The IABC Research Foundation has decided to fund two new research projects based on the Think Tank's work:

* Commonalities of Best Practices in Communication: to address the need for standards and development of best practices in communication.

* Ethics and Communication: to address a recurring theme of prior Think Tanks that has moved into prominence as a result of recent news.


RFPs for these projects were posted online in September ( Click on Research Foundation.

The continuing work of the IABC Research Foundation's annual Think Tank and emerging research agenda aim to support the greatest needs of IABC members as they develop skills, structure their departments and create effective communication programs.



Now celebrating its 20th anniversary, the IABC Research Foundation serves as the research and development arm of ABC. The Foundation provides knowledge and understanding to help organizations become more effective through communication. It helps communicators maximize their contribution to organizational success and serves as a rich source of information and ideas for developing ABC resources.

Our vision: To contribute a body of knowledge that advances the practice, perception and effectiveness of communication.

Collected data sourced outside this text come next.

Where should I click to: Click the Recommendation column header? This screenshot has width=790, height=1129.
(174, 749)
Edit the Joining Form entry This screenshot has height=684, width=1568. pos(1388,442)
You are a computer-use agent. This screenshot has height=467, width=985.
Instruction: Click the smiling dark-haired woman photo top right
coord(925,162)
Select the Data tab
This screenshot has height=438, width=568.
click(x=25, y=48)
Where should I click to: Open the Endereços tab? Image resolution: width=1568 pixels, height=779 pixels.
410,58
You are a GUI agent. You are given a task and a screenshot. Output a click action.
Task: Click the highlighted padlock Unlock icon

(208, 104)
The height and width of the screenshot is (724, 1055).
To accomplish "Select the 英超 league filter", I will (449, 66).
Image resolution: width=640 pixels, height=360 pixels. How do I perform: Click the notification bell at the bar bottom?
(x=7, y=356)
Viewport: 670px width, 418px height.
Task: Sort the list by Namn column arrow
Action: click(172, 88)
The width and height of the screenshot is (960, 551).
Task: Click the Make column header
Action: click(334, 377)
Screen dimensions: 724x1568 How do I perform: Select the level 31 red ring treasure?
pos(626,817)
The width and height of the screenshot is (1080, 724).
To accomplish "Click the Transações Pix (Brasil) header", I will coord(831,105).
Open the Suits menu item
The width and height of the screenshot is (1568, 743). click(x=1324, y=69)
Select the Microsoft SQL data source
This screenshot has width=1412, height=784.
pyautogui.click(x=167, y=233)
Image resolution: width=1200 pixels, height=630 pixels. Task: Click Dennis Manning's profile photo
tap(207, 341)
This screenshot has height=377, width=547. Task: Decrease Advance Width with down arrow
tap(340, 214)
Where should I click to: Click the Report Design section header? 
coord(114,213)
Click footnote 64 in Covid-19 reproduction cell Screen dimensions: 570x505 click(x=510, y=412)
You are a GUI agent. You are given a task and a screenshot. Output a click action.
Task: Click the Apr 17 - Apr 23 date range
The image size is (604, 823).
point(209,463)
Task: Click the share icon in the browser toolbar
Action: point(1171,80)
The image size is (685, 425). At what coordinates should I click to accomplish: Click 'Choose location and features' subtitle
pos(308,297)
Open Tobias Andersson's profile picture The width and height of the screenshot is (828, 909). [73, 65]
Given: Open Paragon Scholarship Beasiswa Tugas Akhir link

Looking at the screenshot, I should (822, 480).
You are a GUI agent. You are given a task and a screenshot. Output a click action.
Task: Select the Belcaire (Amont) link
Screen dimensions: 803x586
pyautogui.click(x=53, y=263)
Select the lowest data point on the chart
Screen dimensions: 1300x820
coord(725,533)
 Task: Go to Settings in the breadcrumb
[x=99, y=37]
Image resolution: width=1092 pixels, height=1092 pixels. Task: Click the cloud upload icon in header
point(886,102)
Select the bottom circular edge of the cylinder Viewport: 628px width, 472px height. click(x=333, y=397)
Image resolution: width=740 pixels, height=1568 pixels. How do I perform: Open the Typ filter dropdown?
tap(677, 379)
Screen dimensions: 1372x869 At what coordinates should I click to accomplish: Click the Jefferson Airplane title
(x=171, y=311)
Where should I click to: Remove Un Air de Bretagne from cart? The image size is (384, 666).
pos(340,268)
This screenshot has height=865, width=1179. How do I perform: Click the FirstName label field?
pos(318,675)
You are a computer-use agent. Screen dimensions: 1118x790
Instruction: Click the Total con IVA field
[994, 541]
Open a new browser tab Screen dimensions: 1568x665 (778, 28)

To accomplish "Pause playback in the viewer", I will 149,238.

Our mission: To serve the association, its members and other in the profession through research that supports and advances the practice of organizational communication.

Foundation trustees include organizational communication professionals, senior business professionals and research and academic experts.

More than 50 distinguished communication professionals from around the world serve the Foundation as trustees or committee members.

Karen Vahouny, ABC, chairman of the 2002 IABC Think Tank, is a partner in Qorvis Communications, a full-service and fully integrated communication consultancy based in the Washington, D.C., area. Natasha Spring is executive director of the IABC Research Foundation and executive editor of Communication World.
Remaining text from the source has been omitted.